Daniel Darc – La Taille De Mon Âme

Sony Music
Rock

Le cinquième opus de Daniel Darc a ceci de commun avec les précédents qu’il ne passe pas inaperçu. Et ce, d’autant que celui-ci est le premier qu’il signe chez Sony. Habile dosage de mélodies baroques, ‘Ana’ où les seuls claviers de Laurent Marimbert et le violoncelle de Jean-François Assy illustrent le texte de Daniel Darc, ou ‘Vers l’infini’, chanson gainsbourienne, ‘My Baby Left Me’, avec un pied déjà dans la mélodie rock’n’rollienne, ou de morceaux carrément rock’n’roll comme ‘Quelqu’un qui n’a pas besoin de moi’. Quand ce ne sont pas à des chansons qui évoquent des bandes originales de film jamais tournés, ‘C’était mieux avant’, que l’on pense.
L’album est encore plus déconcertant si l’on prend le temps de s’arrêter sur les superbes textes de Daniel Darc. Autobiographiques pour certains, ils plongent dans le passé de l’auteur qui n’arrive que difficilement à accepter le temps qui passe, les amis partis définitivement ou ceux partis ailleurs, tout comme ces textes qui évoquent les blessures que la vie lui a infligé.
Tantôt porté par l’autodérision, Daniel Darc ne peut s’empêcher de porter sur lui-même un regard complaisant. Un peu comme si, avec le temps qui passe, il avait appris non seulement à soigner plaies et écorchures, mais aussi à les relativiser.
Tous ces aspects apparemment contradictoires peuvent se retrouver dans la distribution des clichés qui accompagnent l’ouvrage: sur la pochette du disque, la photo le représente agenouillé dans la nef d’une église, comme en paix avec lui-même. Au verso de celle-ci, par contre, c’est dans une posture beaucoup plus préoccupante qu’il se trouve. Refermé sur lui-même, les bras serrés devant lui, comme pour se protéger, et la tête baissée. Comme les deux faces d’une seule et même personne parfois fragile, parfois plus forte, parce que sereine…

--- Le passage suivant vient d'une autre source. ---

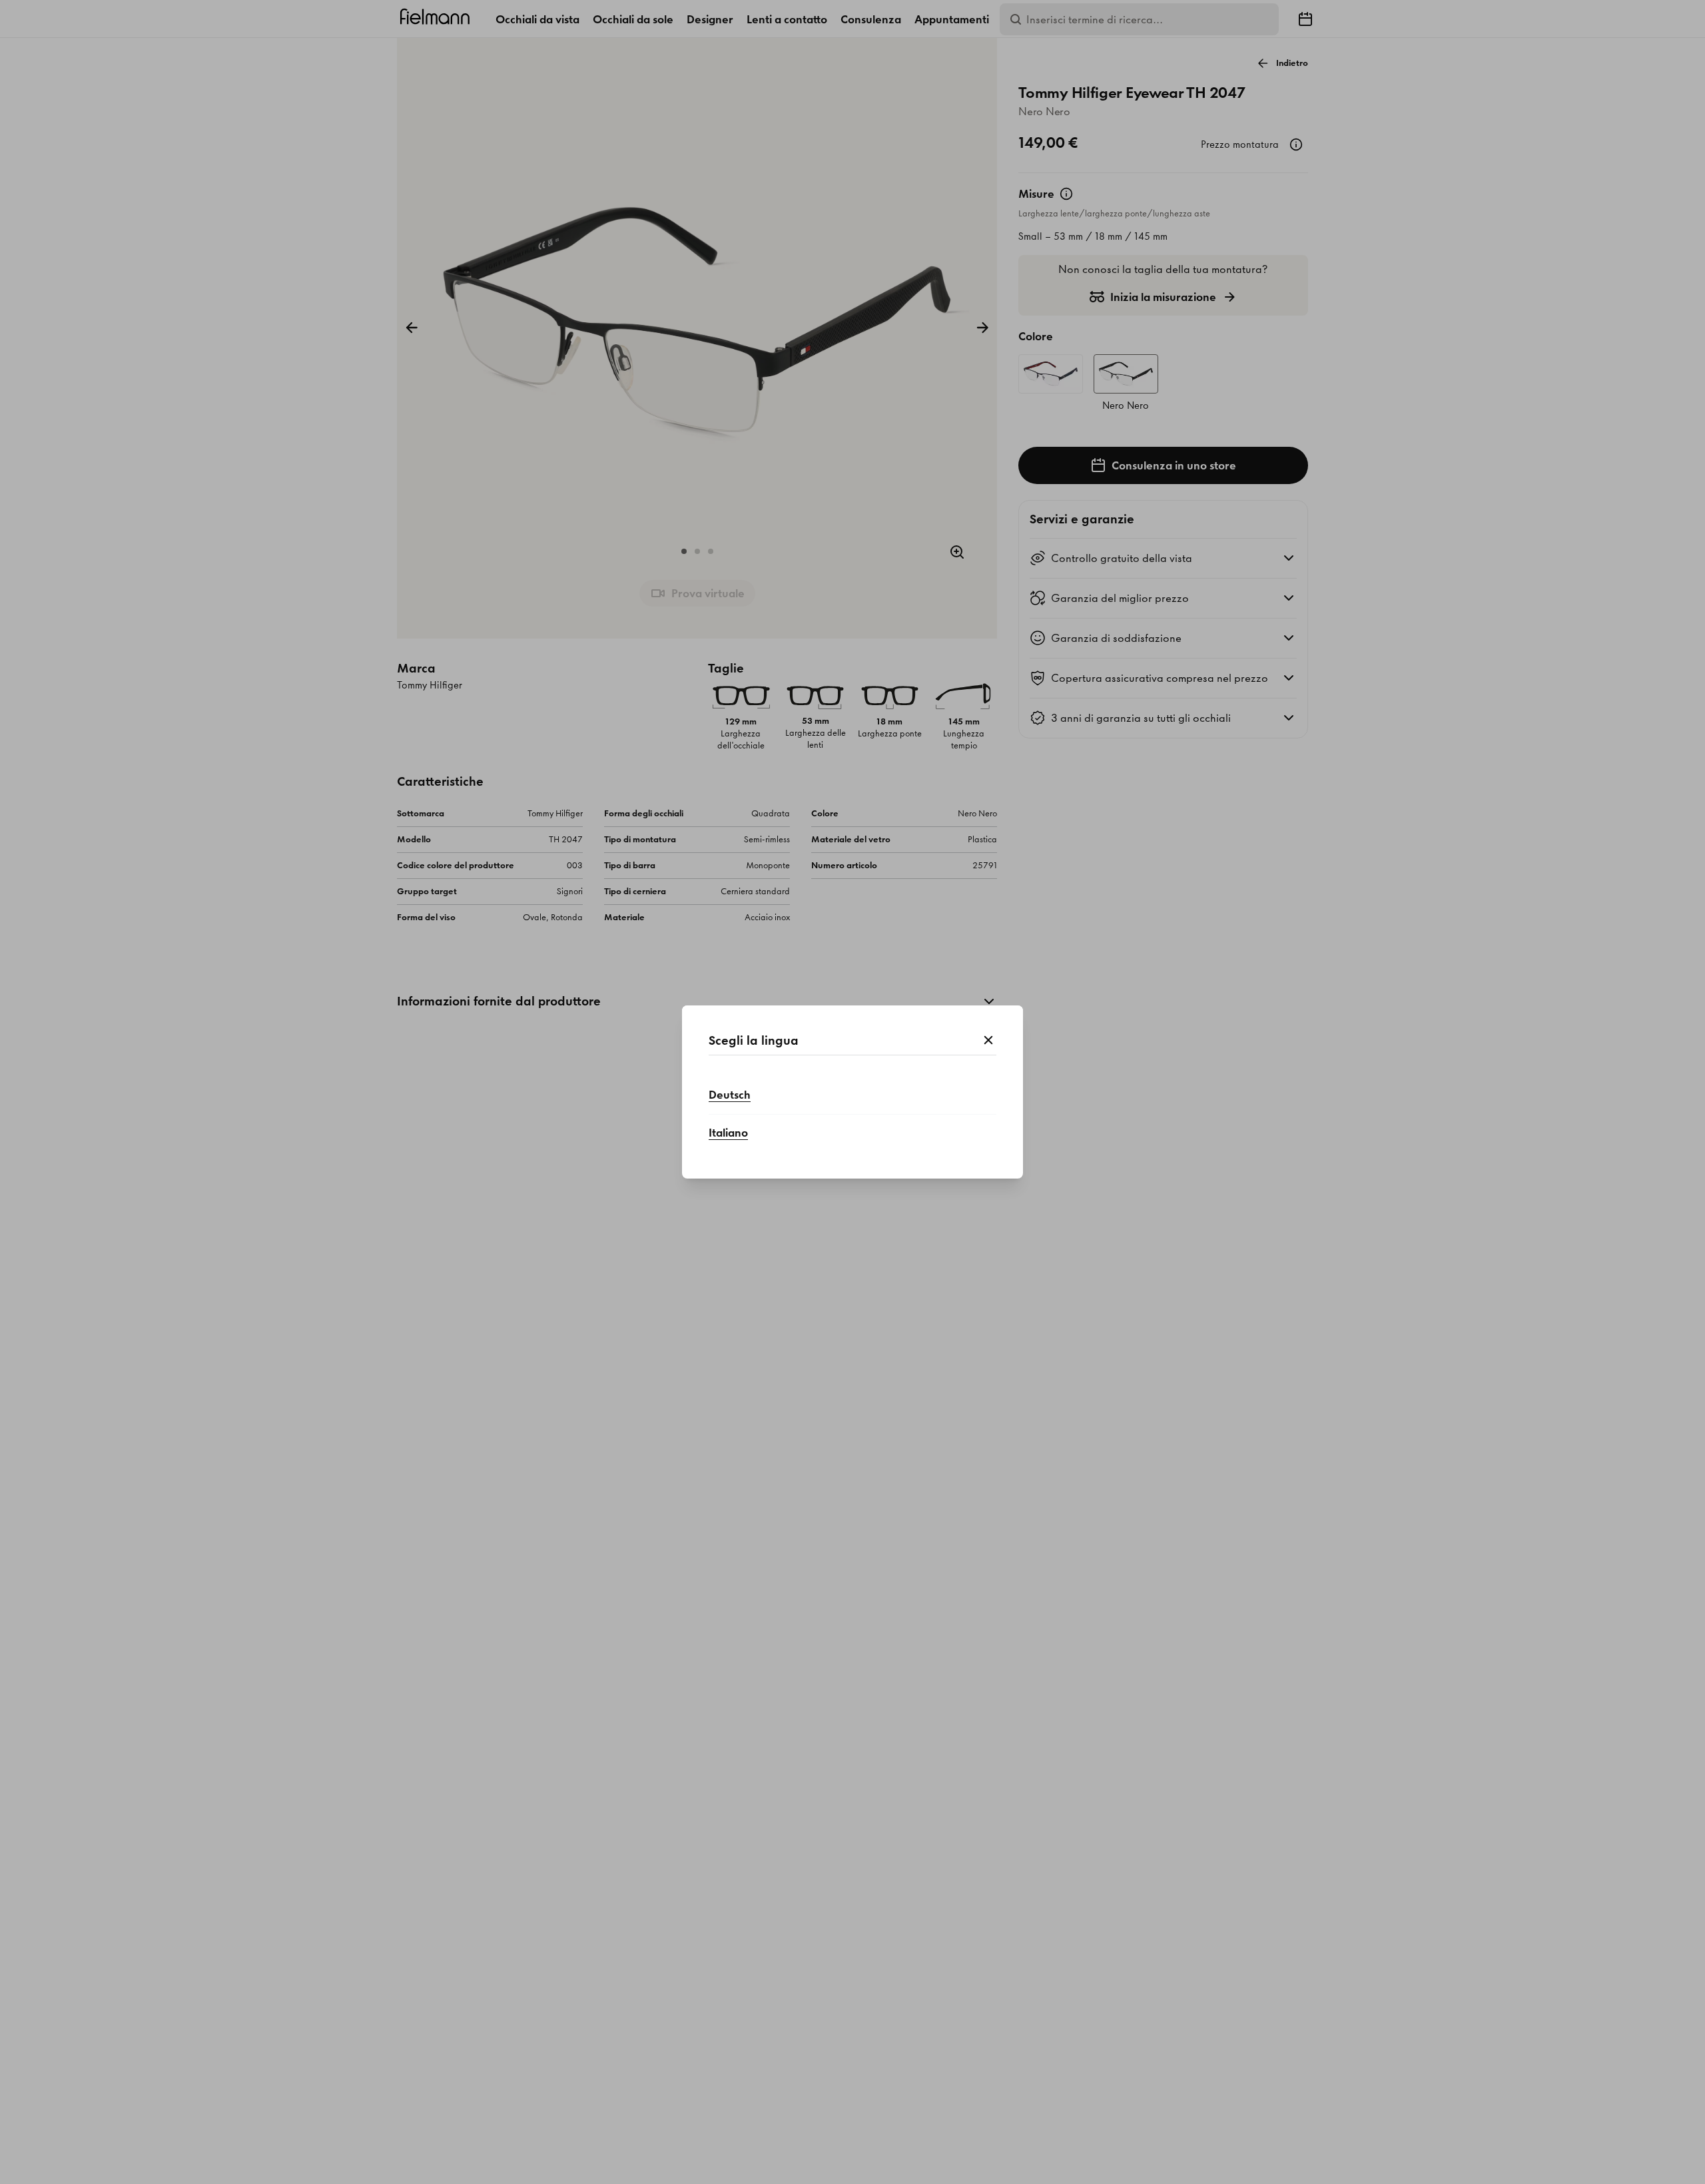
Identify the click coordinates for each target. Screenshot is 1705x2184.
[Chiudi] (988, 1040)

Et il en est de même avec les clichés qui se trouvent dans le livret qui accompagne la galette. L’auteur y affiche et se réclame de l’appartenance à une église et du bien que lui procure la foi. Il se dévoile tel qu’il est vraiment, et n’hésite pas à nous dévisager! Mais au verso, il se voile la face des deux mains. Que veut-il donc ne pas vouloir voir?
Si l’on ouvre la pochette, on y voit, seule sur le sable, une paire de chaussures. Si l’on ouvre le livret, la photo au centre de celui-ci nous dévoile la plage à l’identique, mais avec deux clichés de la même personne à deux époques différentes. A gauche, un enfant (Daniel Darc??) qui pose en short devant l’appareil des parents, et à droite, sans doute le même, un tantinet amusé par la similitude du lieu et le temps qui est passé, le faisant tel qu’il est aujourd’hui!
Jamais, peut-être, les photographies n’ont autant été représentatives du parcours d’un artiste. Des photographies à regarder avec attention tout en écoutant ce disque et en découvrant les superbes textes d’un Daniel Darc à qui l’on ne peut que souhaiter, maintenant qu’il a été amené à quitter un label pour un autre, le même succès qu’un Claude Nougaro que l’on invita, lui aussi, à quitter un label pour aller faire un ‘Nougayork’ ailleurs, en son temps, en 1988!